Swedish food tech company Mycorena has announced that it is ready to launch its clean-label fungi-based fat commercially after successfully developing a full-scale process. The new fat ingredient will be released under the brand name Mycolein, joining Mycorena’s mycoprotein brand, Promyc.
In 2021, Mycorena announced the “world’s first” fungi-based fat solution, saying it could mimic animal fat’s behaviour and sensory qualities to enhance plant-based food products’ taste and structural properties.
The first fungi-stabilised fat
“Recognising the challenges faced by our partner food companies in sourcing a stable fat ingredient, in 2021, we launched the first fungi-stabilised fat as a prototype product. And now, after nearly 1.5 years of development, we have successfully created a full-scale process for producing the product and are fully prepared to launch it commercially,” said Ramkumar Nair, founder & CEO of Mycorena.

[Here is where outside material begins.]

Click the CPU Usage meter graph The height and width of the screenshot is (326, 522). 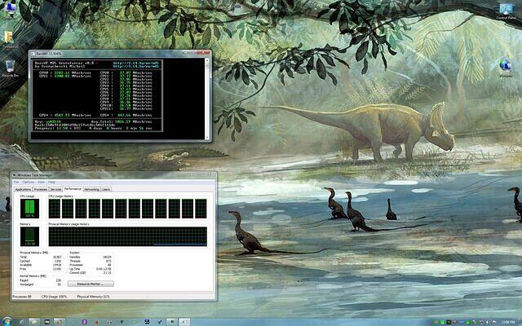(x=29, y=209)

Mycorena says it has spent several months collaborating with Slovenian plant-based whole cut expert Juicy Marbles to further develop, test, and improve its Mycolein fat in various food applications. Finnish companies Meeat Food Tech, behind the plant-based brand Muu, and Rebl Eats, behind the next-generation convenience foods, have also collaborated with Mycorena.
“We are incredibly grateful to our partner companies who have supported us with extensive verification and product development trials. It’s satisfying to hear that the addition of Mycolein has elevated their products’ palatability and sensory offerings,” Ramkumar continued.

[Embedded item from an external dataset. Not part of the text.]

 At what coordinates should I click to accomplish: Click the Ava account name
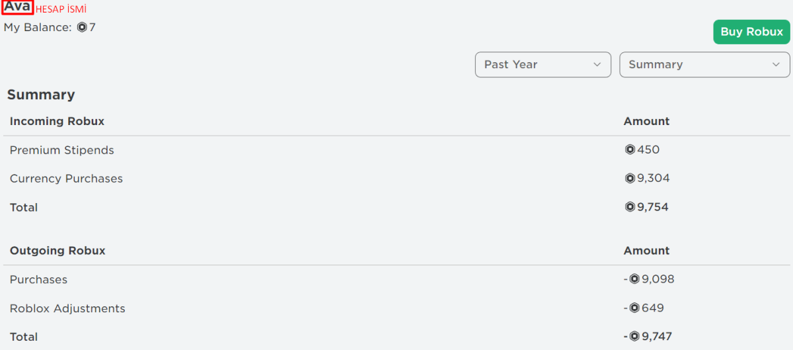(17, 7)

Mycorena, which has also created a successful mycoprotein-based butter prototype, claims to have developed a patent-pending emulsifying technology that entraps the fat inside foods and gradually releases it when cooked, thus enhancing flavor and texture.
Mycolein mimics animal fat but is completely animal-free. It adds juiciness and enhances flavours; according to Mycorena, it improves the Nutri-score rating of animal and plant-based products. It contains only natural ingredients, making it a clean-label, low-fat alternative to traditional fats. Moreover, Mycolein is a source of fibre that offers a 40% fat reduction compared to other fats — it contains 85% less saturated fat than coconut.
“The potential applications of this technology are limitless. While we initially focused on enhancing food products through fat solutions, this is only the beginning. Our ultimate goal is to leverage this technology to unlock new, sustainable solutions for food manufacturing,” said Sandra Zachrisson, head of product innovation at Mycorena.
The company announced it will increase the production of Mycolein, run larger customer trials, and set up full-scale manufacturing to get the product ready for launch.